Le fait religieux a toujours été une question pour moi. J’ai grandis dans un univers plutôt catholique, passant plus ou moins sagement les étapes initiatiques du chrétien, mais me posant assez tôt les questions de la foi et de la vérité. A présent je fais mienne cette définition de Schopenhauer (toujours lui, bien sûr) :
« La religion est le seul moyen de faire connaître et de rendre sensible la haute signification de la vie au sentiment grossier et à l’entendement indocile de la foule plongée au fond de sa vile besogne et de son travail matériel. […] La religion est la métaphysique du peuple. »
Sur la religion Dans la suite de ce petit ouvrage il précise que la religion est affaire de foi et de révélation, tandis que la philosophie est un savoir basé sur la raison.

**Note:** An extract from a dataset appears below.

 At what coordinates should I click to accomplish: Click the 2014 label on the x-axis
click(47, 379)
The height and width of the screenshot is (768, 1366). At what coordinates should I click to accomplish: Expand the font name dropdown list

Le bouddhisme est une métaphysique et une philosophie pratique car il enseigne une vision du monde, il décrit le monde dans lequel nous vivons. Cette description peut-être taxée de pessimiste, pour ma part je dirais qu’elle est réaliste. Le monde dans lequel les êtres humains vivent est un monde de souffrance et d’impermanence, de vacuité et d’illusion, que seul l’esprit fige, fixe dans un mouvement naturel à l’humain d’auto-protection pour espérer ne pas ressentir la peur et la solitude. Les religions peuvent également proposer un tel modèle, comme le christianisme avec l’idée de Chute originelle, mais là où les différences s’accentuent c’est la manière dont on réagit face à cette vérité du monde tel qu’il est.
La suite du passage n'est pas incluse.